[EXERCISE MATERIALS]
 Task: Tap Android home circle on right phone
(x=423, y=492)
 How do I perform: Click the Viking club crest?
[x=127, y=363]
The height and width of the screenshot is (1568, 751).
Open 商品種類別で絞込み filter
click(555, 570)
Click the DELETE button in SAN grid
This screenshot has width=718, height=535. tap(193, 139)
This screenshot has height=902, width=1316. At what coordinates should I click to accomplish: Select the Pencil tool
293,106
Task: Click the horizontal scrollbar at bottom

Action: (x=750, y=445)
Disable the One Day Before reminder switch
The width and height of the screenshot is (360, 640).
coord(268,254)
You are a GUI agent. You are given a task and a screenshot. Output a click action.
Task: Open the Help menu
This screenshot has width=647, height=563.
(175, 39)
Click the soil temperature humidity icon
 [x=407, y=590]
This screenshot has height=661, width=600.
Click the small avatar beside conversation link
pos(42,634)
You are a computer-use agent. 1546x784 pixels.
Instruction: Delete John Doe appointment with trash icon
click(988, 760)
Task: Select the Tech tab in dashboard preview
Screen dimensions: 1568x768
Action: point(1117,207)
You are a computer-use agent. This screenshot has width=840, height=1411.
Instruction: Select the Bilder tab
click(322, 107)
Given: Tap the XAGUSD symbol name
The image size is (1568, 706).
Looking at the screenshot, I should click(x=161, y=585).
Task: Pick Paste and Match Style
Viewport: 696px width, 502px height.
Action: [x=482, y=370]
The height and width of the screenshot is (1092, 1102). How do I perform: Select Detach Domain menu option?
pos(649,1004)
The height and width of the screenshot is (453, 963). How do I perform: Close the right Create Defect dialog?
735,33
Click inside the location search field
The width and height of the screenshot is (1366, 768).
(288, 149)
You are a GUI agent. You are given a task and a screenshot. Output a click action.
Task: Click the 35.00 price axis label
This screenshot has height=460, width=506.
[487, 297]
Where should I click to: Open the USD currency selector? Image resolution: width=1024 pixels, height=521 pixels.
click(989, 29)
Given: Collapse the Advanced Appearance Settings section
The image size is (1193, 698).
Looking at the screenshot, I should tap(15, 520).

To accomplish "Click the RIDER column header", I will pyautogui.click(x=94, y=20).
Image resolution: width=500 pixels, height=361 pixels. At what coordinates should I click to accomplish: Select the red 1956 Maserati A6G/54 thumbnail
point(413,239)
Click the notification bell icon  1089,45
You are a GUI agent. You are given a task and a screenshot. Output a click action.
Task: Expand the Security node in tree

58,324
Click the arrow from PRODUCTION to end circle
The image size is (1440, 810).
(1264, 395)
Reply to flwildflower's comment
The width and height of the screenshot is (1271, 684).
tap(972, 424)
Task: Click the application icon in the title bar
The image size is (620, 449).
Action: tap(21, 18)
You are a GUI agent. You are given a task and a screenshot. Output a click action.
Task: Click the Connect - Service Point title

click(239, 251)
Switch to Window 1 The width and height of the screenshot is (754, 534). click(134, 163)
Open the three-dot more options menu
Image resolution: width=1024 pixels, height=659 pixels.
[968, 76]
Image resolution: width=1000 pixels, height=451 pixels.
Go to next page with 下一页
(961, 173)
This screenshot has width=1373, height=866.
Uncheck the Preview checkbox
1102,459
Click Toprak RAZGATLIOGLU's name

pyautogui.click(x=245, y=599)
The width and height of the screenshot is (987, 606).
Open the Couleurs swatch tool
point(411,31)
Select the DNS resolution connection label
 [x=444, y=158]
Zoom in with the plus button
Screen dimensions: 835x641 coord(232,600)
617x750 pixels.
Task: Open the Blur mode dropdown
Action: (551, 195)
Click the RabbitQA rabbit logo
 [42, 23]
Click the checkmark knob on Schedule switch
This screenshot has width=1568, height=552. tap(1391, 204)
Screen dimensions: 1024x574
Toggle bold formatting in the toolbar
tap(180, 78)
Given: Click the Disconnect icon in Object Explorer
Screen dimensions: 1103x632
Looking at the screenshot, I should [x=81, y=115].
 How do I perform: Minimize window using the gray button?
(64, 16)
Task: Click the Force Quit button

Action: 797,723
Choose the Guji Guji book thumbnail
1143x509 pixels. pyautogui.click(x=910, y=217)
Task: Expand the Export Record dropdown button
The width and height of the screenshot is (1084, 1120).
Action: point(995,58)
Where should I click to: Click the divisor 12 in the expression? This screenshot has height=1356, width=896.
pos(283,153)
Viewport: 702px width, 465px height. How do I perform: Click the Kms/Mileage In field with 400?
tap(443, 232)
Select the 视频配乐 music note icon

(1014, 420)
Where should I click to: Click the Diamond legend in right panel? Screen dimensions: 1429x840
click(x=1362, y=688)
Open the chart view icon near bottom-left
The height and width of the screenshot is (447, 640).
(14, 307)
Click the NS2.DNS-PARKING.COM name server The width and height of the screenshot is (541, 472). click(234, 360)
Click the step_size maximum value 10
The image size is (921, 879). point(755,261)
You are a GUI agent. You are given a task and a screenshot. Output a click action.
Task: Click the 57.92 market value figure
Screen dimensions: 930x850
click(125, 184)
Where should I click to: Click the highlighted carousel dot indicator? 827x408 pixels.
[/EXERCISE MATERIALS]
▶ **AIM OF THE TASK**
For each line in the records that contains the word "computer", make a copy.

▶ **ANSWER SECTION**
You are a computer-use agent. 1546x784 pixels.
You are a computer-use agent. This screenshot has width=840, height=1411.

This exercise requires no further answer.